4. Disbursements of Escrow Funds. Escrow Agent shall disburse Escrow Funds at any time and from time to time, upon receipt of, and in accordance with, a Joint Written Direction. Such Joint Written Direction shall contain wiring instructions or an address to which a check shall be sent. Upon the expiration of the Escrow Period, Escrow Agent shall distribute, as promptly as practicable, the Escrow Funds in the manner described on Schedule A, without any further instruction or direction from the Representatives.
All disbursements of funds from the Escrow Funds shall be subject to the fees and claims of Escrow Agent and the Indemnified Parties (as defined below) pursuant to Section 10 and Section 11 below.

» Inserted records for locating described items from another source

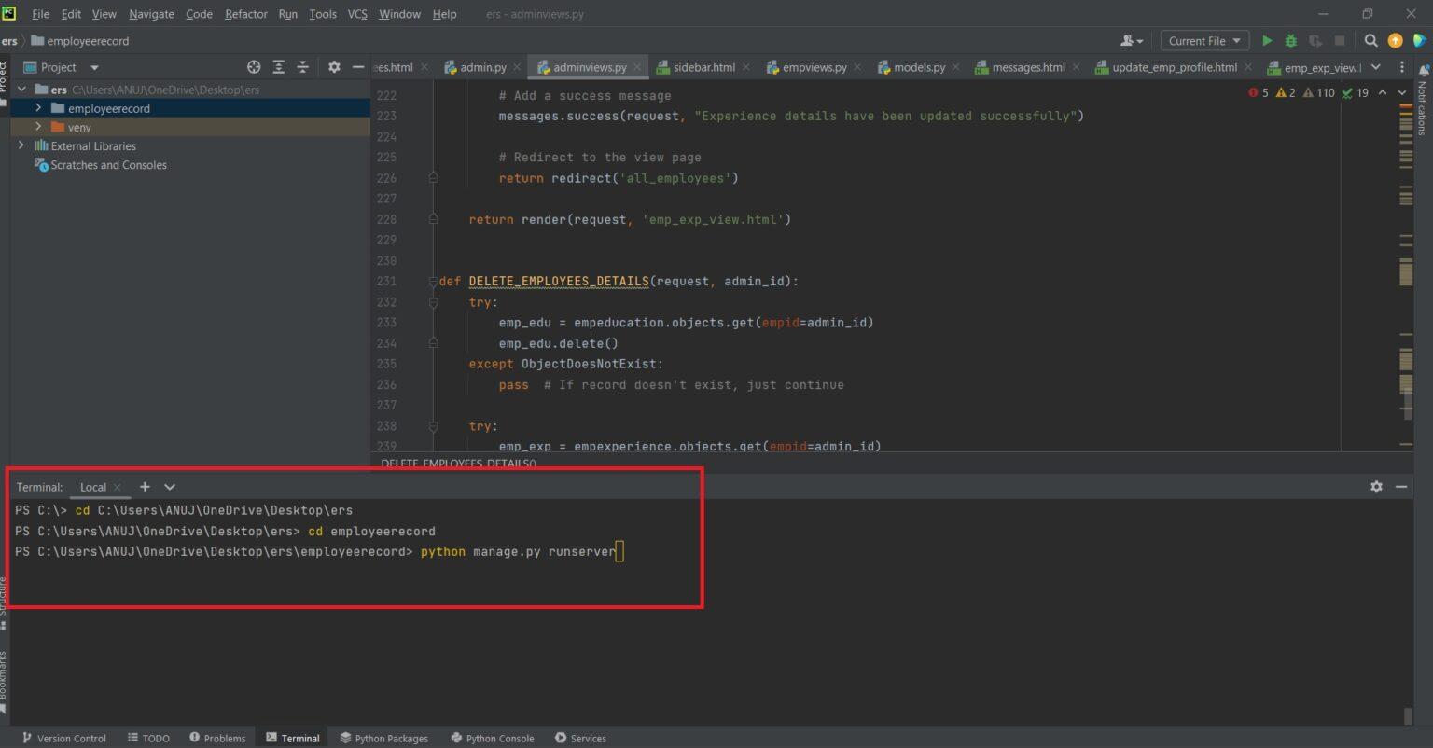The image size is (1433, 748).
Task: Open the Navigate menu
Action: click(151, 14)
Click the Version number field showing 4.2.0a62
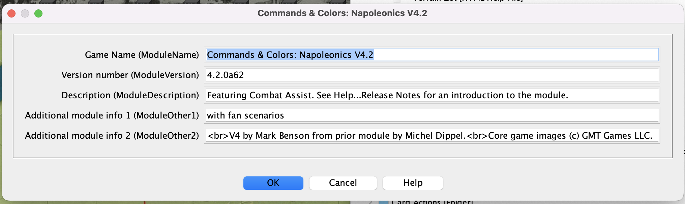 [x=432, y=75]
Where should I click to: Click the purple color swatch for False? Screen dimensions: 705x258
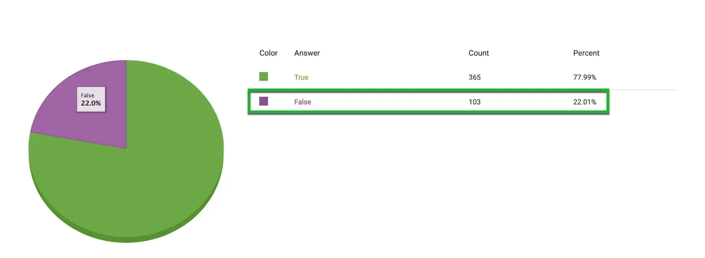tap(263, 101)
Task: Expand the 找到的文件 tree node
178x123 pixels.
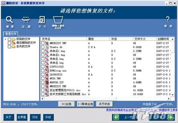Action: point(5,39)
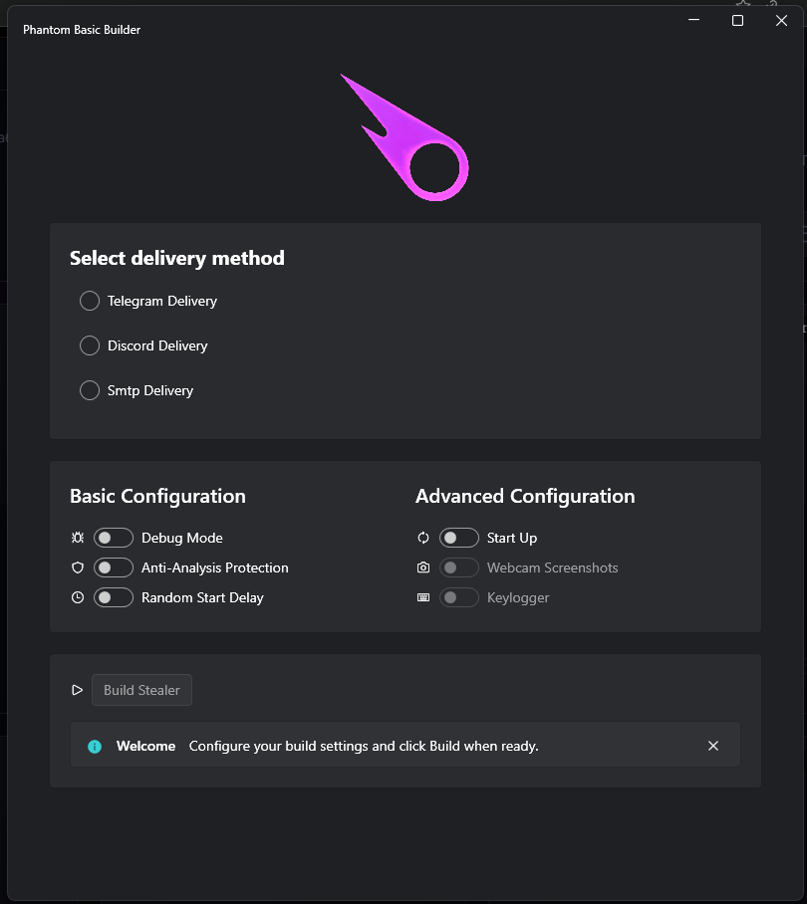Click the Build Stealer button
This screenshot has height=904, width=807.
coord(141,690)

5. Suspension of Performance; Disbursement Into Court. If, at any time, (i) there shall exist any dispute between Vince, Kellwood or the Representatives with respect to the holding or disposition of all or any portion of the Escrow Funds or any other obligations of Escrow Agent hereunder, (ii) Escrow Agent is unable to determine, to Escrow Agent’s sole satisfaction, the proper disposition of all or any portion of the Escrow Funds or Escrow Agent’s proper actions with respect to its obligations hereunder, or (iii) the Representatives have not within 30 days of the furnishing by Escrow Agent of a notice of resignation pursuant to Section 7 hereof, appointed a successor Escrow Agent to act hereunder, then Escrow Agent may, in its sole discretion, take either or both of the following actions:
a. suspend the performance of any of its obligations (including without limitation any disbursement obligations) under this Escrow Agreement until such dispute or uncertainty shall be resolved to the sole satisfaction of Escrow Agent or until a successor Escrow Agent shall have been appointed (as the case may be).
b. petition (by means of an interpleader action or any other appropriate method) any court of competent jurisdiction in any venue convenient to Escrow Agent, for instructions with respect to such dispute or uncertainty, and to the extent required or permitted by law, pay into such court, for holding and disposition in accordance with the instructions of such court, all Escrow Funds, after deduction and payment to Escrow Agent of all fees and expenses (including court costs and attorneys’ fees) payable to, incurred by, or expected to be incurred by Escrow Agent in connection with the performance of its duties and the exercise of its rights hereunder.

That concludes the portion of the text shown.